Fundamentals 12 min read

Designing Clean Python Library APIs: A Practical Checklist

This article, based on a 2017 PyCon talk, provides a comprehensive checklist of best‑practice guidelines—covering simplicity, consistency, flexibility, and security—to help developers create intuitive, maintainable, and Pythonic library APIs.

MaGe Linux Operations
MaGe Linux Operations
MaGe Linux Operations
Designing Clean Python Library APIs: A Practical Checklist

This article is based on the 2017 PyCon talk “How to make a good library API” and presents a checklist of useful advice for building Python library APIs.

Simplicity

Include simple client code in the README, e.g., the Pendulum README starts with a short user example.

Reduce redundant code: count the lines from the first line to the actual API call. For example, urllib2 has far more boilerplate than the Requests library.

Provide use‑case documentation, such as the examples on https://python-social-auth-docs.readthedocs.io/en/latest/use_cases.html .

Iteratively improve defaults: sensible default values based on the most common usage patterns.

Do not copy‑paste source code snippets into your API.

Avoid confusing input: Check for ambiguous parameter names (e.g., Scrapy’s to parameter accepting a list of strings). Detect unnecessary object instantiation just to call an API (e.g., requiring StringIO for a file‑like argument). Prefer built‑in types over custom ones when possible.

Follow the Principle of Least Astonishment: ensure default behavior matches user expectations regarding performance, side effects, safety, reliability, and constraints.

Provide proper abstraction: users should care about *what* to solve, not *how* it is solved. Avoid “leaky abstractions” such as treating remote resources like local ones.

Make the API feel like native Python: follow Python conventions (e.g., dict.get(key, default) style arguments).

Consistency

Naming should follow Python conventions and PEP‑8; tools like flake8 can enforce this.

Maintain consistent terminology and ordering (e.g., string_encode vs decode_string ).

Define null/empty values consistently (e.g., None , False , [] , '' , 0 ).

Keep parameter order consistent across similar functions (e.g., datetime.datetime(year, month, …) vs datetime.timedelta(days, seconds, …) ).

Ensure similar behaviors have similar signatures (e.g., numbers.sort() vs sort(numbers) ).

Flexibility

Reduce overall discontinuity: Ensure each class has a single responsibility; split if necessary. Avoid functions that do multiple unrelated tasks; split them unless performance demands a combined function. Provide refactoring hooks or callbacks for users who need to modify behavior. Avoid hidden parameters; expose all relevant options. Return all information a user might need. Support comprehensive testing, e.g., mock all relevant paths.

Build layered abstractions: simple to highly customized (e.g., Celery’s @app.task decorator and custom task classes).

Allow users to bypass abstractions when necessary (e.g., Django’s .extra and .raw for raw SQL).

Standardize error messages across back‑ends (e.g., unified database connection error messages).

Follow Pythonic idioms: Use properties for getters/setters. Leverage magic methods ( __repr__ , operator overloads). Use context managers ( with ) for resource lifecycles. Employ decorators, iterators, generators, asyncio , built‑in collections, and high‑order functions like list.sort(key=…) . Apply pipeline, inheritance, and generator patterns where appropriate (e.g., python‑social‑auth pipeline, Django class inheritance, Scrapy generators).
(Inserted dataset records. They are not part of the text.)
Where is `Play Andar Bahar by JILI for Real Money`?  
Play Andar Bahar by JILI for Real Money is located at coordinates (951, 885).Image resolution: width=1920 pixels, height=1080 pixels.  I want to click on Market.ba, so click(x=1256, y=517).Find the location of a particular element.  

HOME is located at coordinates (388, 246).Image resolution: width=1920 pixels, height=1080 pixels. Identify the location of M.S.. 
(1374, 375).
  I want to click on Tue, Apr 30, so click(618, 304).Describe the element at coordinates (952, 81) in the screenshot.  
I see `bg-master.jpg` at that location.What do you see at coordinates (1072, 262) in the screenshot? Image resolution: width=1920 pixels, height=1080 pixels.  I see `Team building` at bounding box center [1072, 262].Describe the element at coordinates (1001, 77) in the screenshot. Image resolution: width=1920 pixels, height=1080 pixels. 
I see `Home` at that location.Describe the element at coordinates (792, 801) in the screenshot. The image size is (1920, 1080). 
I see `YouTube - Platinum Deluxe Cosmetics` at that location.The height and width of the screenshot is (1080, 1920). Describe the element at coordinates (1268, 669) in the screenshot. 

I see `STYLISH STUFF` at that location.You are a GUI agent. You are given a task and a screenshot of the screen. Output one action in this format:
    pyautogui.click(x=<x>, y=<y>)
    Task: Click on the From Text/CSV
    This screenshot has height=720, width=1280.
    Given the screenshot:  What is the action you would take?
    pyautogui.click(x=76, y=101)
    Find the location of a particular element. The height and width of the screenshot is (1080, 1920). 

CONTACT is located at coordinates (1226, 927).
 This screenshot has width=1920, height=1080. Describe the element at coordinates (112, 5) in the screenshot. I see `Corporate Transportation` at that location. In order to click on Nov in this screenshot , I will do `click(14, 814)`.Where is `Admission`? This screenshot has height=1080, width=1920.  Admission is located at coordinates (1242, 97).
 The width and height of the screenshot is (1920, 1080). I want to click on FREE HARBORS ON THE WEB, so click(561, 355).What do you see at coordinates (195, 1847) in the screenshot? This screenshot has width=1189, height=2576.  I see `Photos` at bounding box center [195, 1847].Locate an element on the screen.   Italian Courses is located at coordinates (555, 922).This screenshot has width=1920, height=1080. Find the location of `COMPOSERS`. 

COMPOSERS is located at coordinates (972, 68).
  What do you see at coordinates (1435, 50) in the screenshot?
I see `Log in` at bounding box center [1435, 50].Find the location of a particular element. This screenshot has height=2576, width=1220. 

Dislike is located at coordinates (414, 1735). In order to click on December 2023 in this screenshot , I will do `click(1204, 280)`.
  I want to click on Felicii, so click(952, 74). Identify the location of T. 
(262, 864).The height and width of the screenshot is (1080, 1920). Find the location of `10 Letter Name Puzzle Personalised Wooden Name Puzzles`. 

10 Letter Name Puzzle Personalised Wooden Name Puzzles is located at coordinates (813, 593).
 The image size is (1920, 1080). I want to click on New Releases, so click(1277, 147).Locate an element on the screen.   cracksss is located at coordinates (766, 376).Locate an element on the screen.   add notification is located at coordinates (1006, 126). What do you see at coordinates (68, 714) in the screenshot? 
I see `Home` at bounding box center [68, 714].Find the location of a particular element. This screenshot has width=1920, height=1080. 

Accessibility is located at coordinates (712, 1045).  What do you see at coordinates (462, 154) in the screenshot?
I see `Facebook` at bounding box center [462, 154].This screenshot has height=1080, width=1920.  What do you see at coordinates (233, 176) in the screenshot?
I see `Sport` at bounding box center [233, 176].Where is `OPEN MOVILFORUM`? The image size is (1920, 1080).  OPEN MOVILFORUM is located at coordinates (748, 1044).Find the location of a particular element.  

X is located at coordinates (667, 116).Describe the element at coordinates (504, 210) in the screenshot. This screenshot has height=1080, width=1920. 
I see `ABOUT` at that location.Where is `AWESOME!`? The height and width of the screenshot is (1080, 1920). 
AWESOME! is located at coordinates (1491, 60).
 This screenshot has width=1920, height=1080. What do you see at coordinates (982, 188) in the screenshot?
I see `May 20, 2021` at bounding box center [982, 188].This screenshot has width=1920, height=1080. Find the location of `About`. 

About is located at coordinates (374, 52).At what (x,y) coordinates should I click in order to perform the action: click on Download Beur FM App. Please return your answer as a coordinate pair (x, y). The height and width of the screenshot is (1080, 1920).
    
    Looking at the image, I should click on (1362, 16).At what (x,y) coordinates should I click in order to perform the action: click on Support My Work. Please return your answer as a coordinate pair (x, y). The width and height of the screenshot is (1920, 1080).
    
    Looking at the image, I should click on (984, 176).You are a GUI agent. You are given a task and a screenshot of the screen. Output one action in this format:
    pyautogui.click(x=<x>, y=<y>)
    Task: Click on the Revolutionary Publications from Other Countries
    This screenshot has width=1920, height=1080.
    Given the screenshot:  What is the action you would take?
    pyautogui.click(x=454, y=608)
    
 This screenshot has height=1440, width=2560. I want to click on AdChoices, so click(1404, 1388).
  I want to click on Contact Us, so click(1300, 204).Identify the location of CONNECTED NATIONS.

Embrace duck typing and “if it walks like a duck…” principles.

Internationalize user‑visible strings.

Security

Audit documentation for warning words (e.g., “warning”, “careful”) and revise code to be safer.

Use Python’s warnings module to emit standard warnings.

Make unsafe behavior explicit; avoid silent defaults like fields = None without explanation.

Prefer explicit registration (functions or decorators) over implicit name‑based linking.

Do not rely on call order; use with statements where appropriate.

Fail fast: raise clear exceptions (e.g., ValueError for invalid arguments, TypeError for incompatible types) with helpful messages.

Summary

The goal of a well‑designed API is to make simple tasks simple, complex tasks possible, and to eliminate error‑prone usage.